Sometime at the top of this year, I told him I had traveled to Haiti for the first time a few weeks prior. He wore pride and relief on his face as he listened: my girlfriend and I drank within the guarded confines of a resort; we were stuck in traffic by the Toussaint Louverture International Airport, en route to our return flight, when the faces of sellers and beggars smushed against the car windows became so numerous they blotted out the sun. I spoke only of the former, and he smiled. That’s the last time I saw him. On an April Friday, Mom tells me she’s feeling better, but Uncle’s in the hospital. He has the virus.
I’ve seen my mother cry a couple of times, mainly from of the stresses of escaping our poverty. But hearing her on the phone that night—speaking through sobs and heaves behind a closed door at the nursing home, guarding her emotion from her co-workers—was the first time I heard her despair. Numbers tell of how the virus breaks bodies, but not enough of how it serrates wills. There’s little in the immigrant dream that protects itself from a circumstance as extraordinary as a modern plague in the Land of Opportunity. My parents live a floor above me and I refuse to breathe their air, for their own good. The footsteps in the ceiling cease by 12:30 a.m. That’s when I steal upstairs to pay the rent. I tiptoe past the silent quakes of old china and graduation pictures and fragile mementos and lay the cash on the dining room table. My silhouette is gone in seconds.
One of the first facts Dear Science’s Wikipedia page gets off its chest is that the title comes from a note Dave Sitek left in the studio: “Dear Science, please start solving problems and curing diseases or shut the fuck up.” It’s too on the nose to be a 2020 slogan, and was a bit too trivial for me to give it much thought when I discovered the album back in 2009, a college freshman in Buffalo. I’d traveled four hundred miles north to live my mother’s dream, and to also escape. I coddled those MP3s after spending my life sheltered in a Caribbean neighborhood, raised by a family of mostly nurses who wouldn’t have minded more nurses. That black artists could also do gust-conjuring surf rock, mythical folk, and interstellar orchestra at once wasn’t a concept I was taught. Their variegated ideas spent the album coexisting freely, as if some of them weren’t as obliquely juxtaposed as they seemed. The rapid strums on “Halfway Home” sound about as close as you can get to a jet engine without being dismembered, yet even that violent speed can’t overcome the interpersonal distance Tunde Adebimpe sings of (“The words you spoke, I know too much / It’s over now and not enough”). “No bombs are falling on me for sure / But I’m scared to death / That I’m living a life not worth dying for,” seethes Kyp Malone on “Red Dress,” against its triumphant Afrobeat brass. The song’s frustration was aimed at Bush’s presidency; a decade later, you can argue it’s a moving target, even as the basic hope—the right to be a human, maybe even one with a family—remains the same.

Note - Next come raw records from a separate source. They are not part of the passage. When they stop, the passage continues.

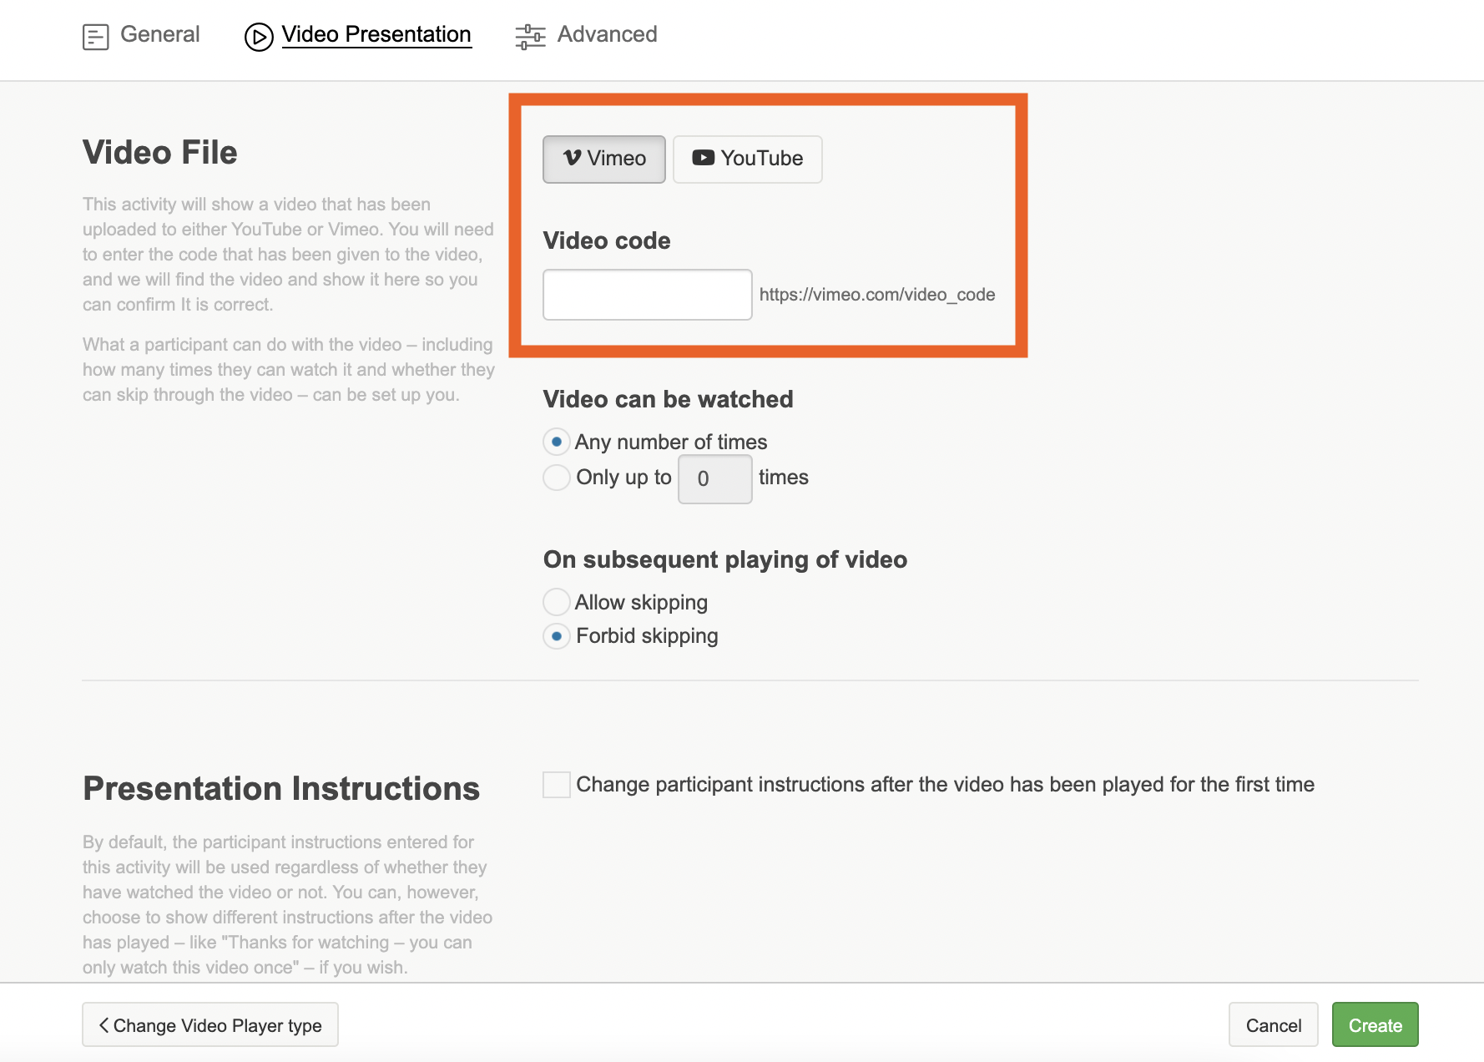Click the YouTube logo icon
This screenshot has width=1484, height=1062.
tap(703, 158)
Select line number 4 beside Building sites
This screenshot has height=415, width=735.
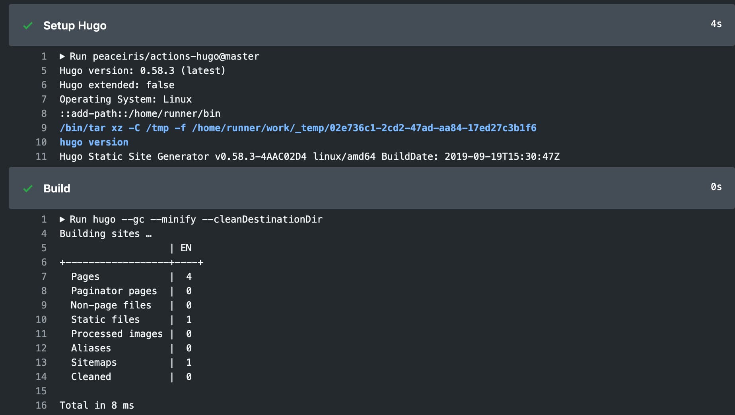click(x=44, y=234)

But it may not be precise enough to call the relationships among oppressive political forces, the violence we wreak on our loved ones, and human joy simply “juxtapositions.” Dear Science comforts me in how it imparts the truth that the preciousness of that joy lies in its interconnection with those other things. It doesn’t end with the rich being eaten, white supremacy obliterated, or government overthrown, though TV on the Radio probably wouldn’t be opposed to any of that. It ends with a song about fucking. The ribaldry is less the point than its basic nature: when the darkness doesn’t disperse, simply guarding that little light can be revolutionary in itself. Mom says my uncle struggles to speak at length, but he’s recovering. He’ll tell stories again.